With few exceptions, however, most Arab media have neither the resources nor the iconoclastic reputation to weather the backlash that inevitably follows more nuanced coverage of the Jewish state. Arab journalists acknowledge that they tailor their coverage of Israel to appeal to public opinion; simply put, the Arab street is not interested in hearing what the enemy thinks.
“To a certain extent, there’s self-censorship,” said Wafic Kanso, the Beirut-based international affairs editor of the influential pan-Arab daily Al Hayat. “The public is feeding this self-censorship. On a day when they see Israeli planes hitting Gaza, the public will never understand why Arabic television would bring an Israeli analyst on air to explain why they hit Gaza. People will never understand this.”
Countering the Arab public’s unwillingness to consider the Israeli perspective would require nothing less than a full-scale public-diplomacy offensive by Jerusalem. But it is not clear that such an effort would have even a fighting chance. Indeed, some Arab activists argue that more exposure will only hurt the Israeli cause.
One Islamic fundamentalist leader, Issam al-Arian, a member of the General Guidance Bureau of the outlawed Muslim Brotherhood, pointed to an interview given to an Egyptian newspaper by Israel’s Prime Minister Sharon last month, on the eve of the Sharm el-Sheikh summit, to illustrate what he saw as the boomerang effect of Israeli outreach.
“Mr. Sharon had an interview in Al Ahram, the most famous newspaper in the Arab world,” al-Arian said, referring to the semi-official Egyptian daily. “And Mr. Sharon shocked all of the Arabs with his ‘no negotiations, no Jerusalem for Palestine, no right of return.’ All of his no’s were very clear, and translated to the Arab world…. I think it is better for the Israelis not to have their perspective in the Arab media.”

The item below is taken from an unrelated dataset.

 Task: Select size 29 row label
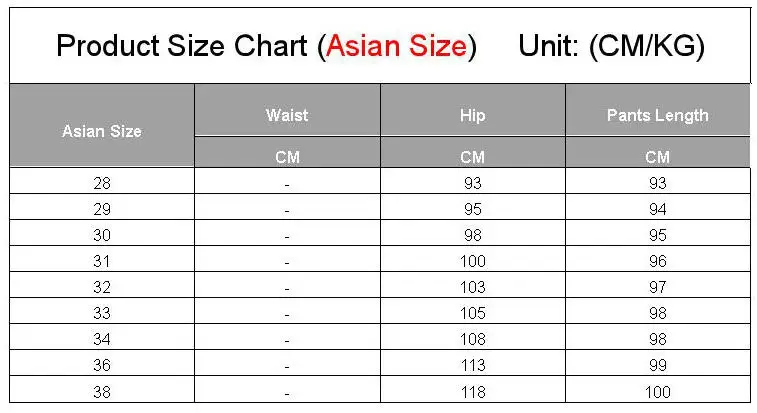pos(102,209)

The Brotherhood leader’s sentiment cuts to the heart of the chicken-and-egg dilemma of engaging Arab public opinion: The media is the primary channel for tackling public opinion, but public opinion on Israel holds the media back from pushing the discussion forward. The media’s inability to expose the Arab street to competing views on the Jewish state suggests that it will take years, if not decades, before public opinion can be dealt with in a constructive manner.
Al Jazeera’s chief editor, however, dismisses such reasoning, arguing that his network’s journalistic ethos has already altered the parameters of debate in the region.
“Our responsibility is to inform people about what’s going on, and to educate them,” said Sheikh, who was born in the West Bank city of Nablus. “What we are doing, as a freewheeling news organization, is really having an impact on the average man on the street. The people, it seems to me, are now more receptive to the idea that there’s another party, that there’s always another party. You might have a different point of view, but you should respect and accept that people have the right to express their different points of view. I think this is really having an impact on the Arab street.”
The risk of Israel and the West failing to engage Arab public opinion, Sheikh continued, is too great for the media not to attempt to channel the winds of change currently blowing across the Middle East.
“We need to understand each other,” Sheikh said. “The present situation of estrangement cannot continue.”